**Aim of the exercise:** Every single entry must be restated word for word.

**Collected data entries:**
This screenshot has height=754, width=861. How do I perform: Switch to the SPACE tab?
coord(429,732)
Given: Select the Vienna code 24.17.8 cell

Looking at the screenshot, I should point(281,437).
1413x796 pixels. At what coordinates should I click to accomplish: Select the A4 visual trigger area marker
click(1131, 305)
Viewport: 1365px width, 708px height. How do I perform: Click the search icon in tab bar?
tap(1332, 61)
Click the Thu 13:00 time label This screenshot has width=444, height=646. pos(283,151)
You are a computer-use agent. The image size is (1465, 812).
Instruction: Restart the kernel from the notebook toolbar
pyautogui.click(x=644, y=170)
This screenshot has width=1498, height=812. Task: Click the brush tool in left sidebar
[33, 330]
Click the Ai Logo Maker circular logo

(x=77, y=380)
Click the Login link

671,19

**Task result:**
This screenshot has height=754, width=861. How do I perform: Switch to the SPACE tab?
coord(429,732)
Given: Select the Vienna code 24.17.8 cell

Looking at the screenshot, I should point(281,437).
1413x796 pixels. At what coordinates should I click to accomplish: Select the A4 visual trigger area marker
click(1131, 305)
Viewport: 1365px width, 708px height. How do I perform: Click the search icon in tab bar?
tap(1332, 61)
Click the Thu 13:00 time label This screenshot has width=444, height=646. pos(283,151)
You are a computer-use agent. The image size is (1465, 812).
Instruction: Restart the kernel from the notebook toolbar
pyautogui.click(x=644, y=170)
This screenshot has width=1498, height=812. Task: Click the brush tool in left sidebar
[33, 330]
Click the Ai Logo Maker circular logo

(x=77, y=380)
Click the Login link

671,19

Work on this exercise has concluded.